Standard results of differentiation

This lesson is a reference list of the standard derivative formulas, together with the basic rules of differentiation and the limit definition of the derivative. These are the results you use again and again when differentiating functions.

Powers, roots, and reciprocals

$\frac{d}{dx}\left(x^n\right) = n\,x^{n-1}$

$\frac{d}{dx}(x) = 1, \qquad \frac{d}{dx}(1) = 0, \qquad \frac{d}{dx}(c) = 0$

$\frac{d}{dx}\left(x^2\right) = 2x$

$\frac{d}{dx}\left(\sqrt{x}\right) = \frac{1}{2\sqrt{x}}$

$\frac{d}{dx}\left(\frac{1}{x}\right) = -\frac{1}{x^2}$

$\frac{d}{dx}\left(\frac{1}{x^2}\right) = -\frac{2}{x^3}$

Exponential and logarithmic functions

$\frac{d}{dx}\left(a^x\right) = a^x \log_e a$

In particular, $\dfrac{d}{dx}\left(e^x\right) = e^x$, since $\log_e e = 1$.

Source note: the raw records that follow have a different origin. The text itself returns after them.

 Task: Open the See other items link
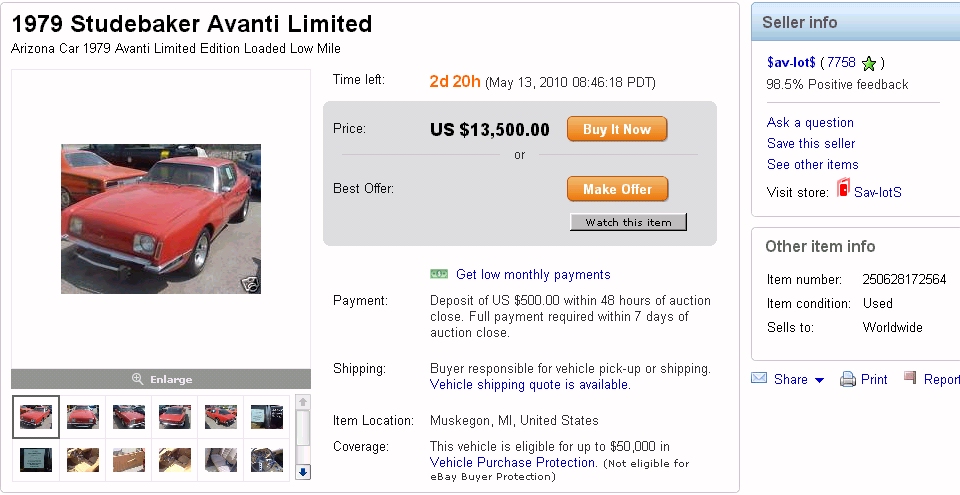coord(812,164)

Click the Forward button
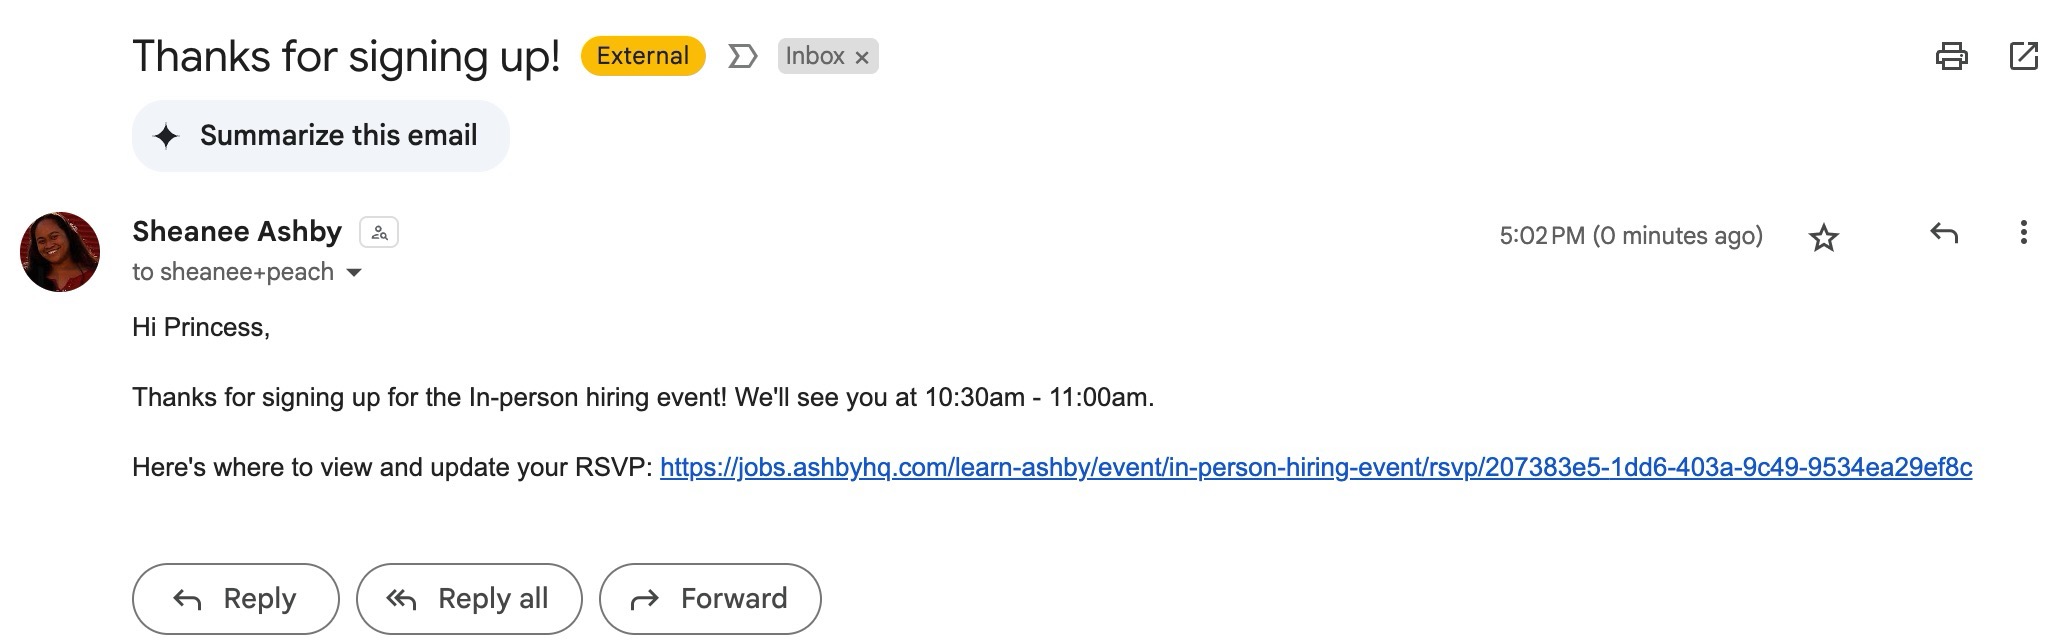710,599
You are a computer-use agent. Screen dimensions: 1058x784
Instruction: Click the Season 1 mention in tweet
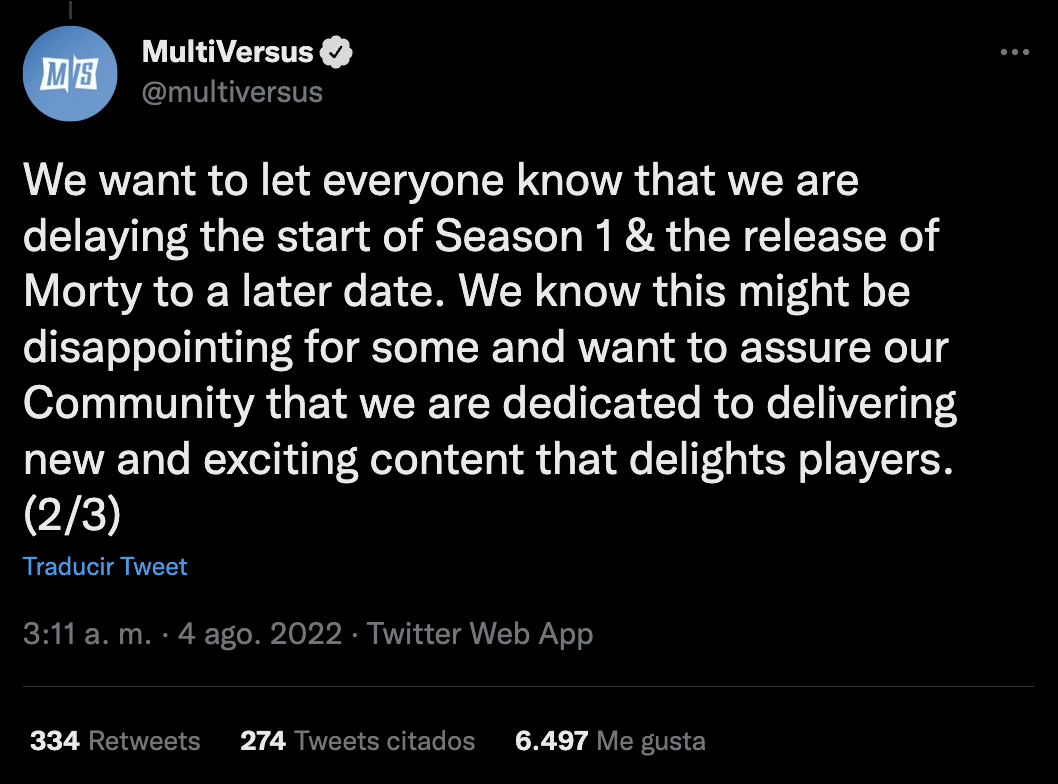524,236
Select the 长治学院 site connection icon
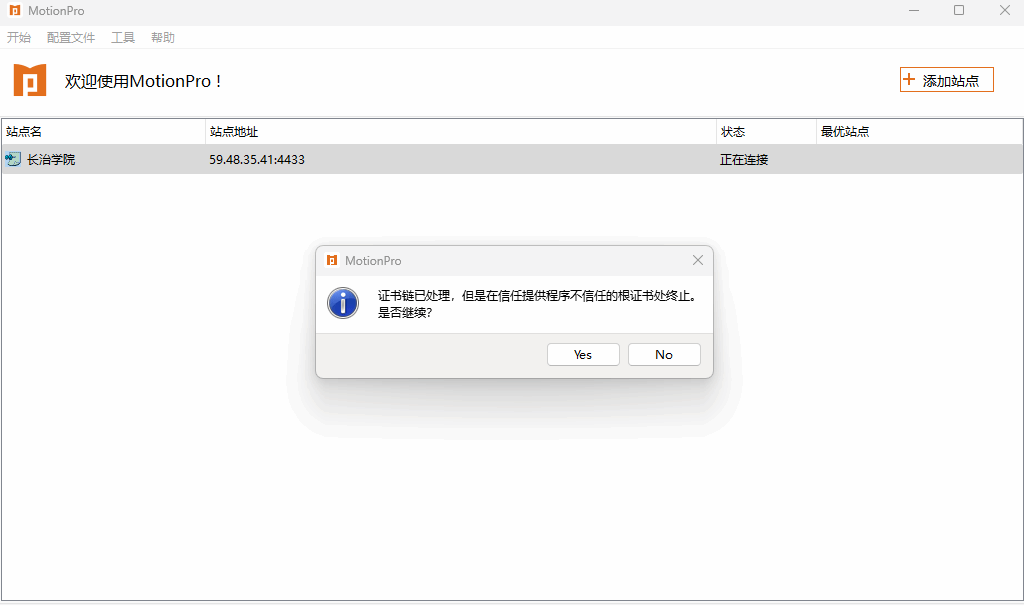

$\frac{d}{dx}\left(\log x\right) = \frac{1}{x}$

Trigonometric functions

$\frac{d}{dx}(\sin x) = \cos x, \qquad \frac{d}{dx}(\cos x) = -\sin x$

$\frac{d}{dx}(\tan x) = \sec^2 x, \qquad \frac{d}{dx}(\cot x) = -\csc^2 x$

$\frac{d}{dx}(\sec x) = \sec x \tan x, \qquad \frac{d}{dx}(\csc x) = -\csc x \cot x$

Product and quotient rules

Product rule:

$\frac{d}{dx}(uv) = u\,\frac{dv}{dx} + v\,\frac{du}{dx}$

Quotient rule:

$\frac{d}{dx}\left(\frac{u}{v}\right) = \frac{v\,\dfrac{du}{dx} - u\,\dfrac{dv}{dx}}{v^2}$

Inverse trigonometric functions

$\frac{d}{dx}\left(\sin^{-1} x\right) = \frac{1}{\sqrt{1-x^2}}, \qquad \frac{d}{dx}\left(\cos^{-1} x\right) = -\frac{1}{\sqrt{1-x^2}}$

$\frac{d}{dx}\left(\tan^{-1} x\right) = \frac{1}{1+x^2}, \qquad \frac{d}{dx}\left(\cot^{-1} x\right) = -\frac{1}{1+x^2}$

$\frac{d}{dx}\left(\sec^{-1} x\right) = \frac{1}{x\sqrt{x^2-1}}, \qquad \frac{d}{dx}\left(\csc^{-1} x\right) = -\frac{1}{x\sqrt{x^2-1}}$

Rules of differentiation

Sum and difference rule:

$\frac{d}{dx}\big(f(x) \pm g(x)\big) = \frac{d}{dx}f(x) \pm \frac{d}{dx}g(x)$

Constant-multiple rule: for a constant $c$,

$\frac{d}{dx}\big(c\,f(x)\big) = c\,\frac{d}{dx}f(x)$

As an example,

$\frac{d}{dx}(ax + b) = \frac{d}{dx}(ax) + \frac{d}{dx}(b) = a + 0 = a.$

Derivative from first principles

The derivative is defined as a limit:

$\frac{dy}{dx} = f'(x) = \lim_{h \to 0} \frac{f(x+h) - f(x)}{h}.$

Evaluated at a point $x = a$, this gives

$f'(a) = \lim_{h \to 0} \frac{f(a+h) - f(a)}{h}.$

Key takeaways

• Memorise the power rule $\dfrac{d}{dx}(x^n) = n\,x^{n-1}$ and the derivatives of the exponential, logarithmic, trigonometric, and inverse trigonometric functions.
• Combine functions using the sum, constant-multiple, product, and quotient rules.
• Every one of these results follows from the first-principles limit $f'(x) = \lim_{h \to 0}\dfrac{f(x+h) - f(x)}{h}$.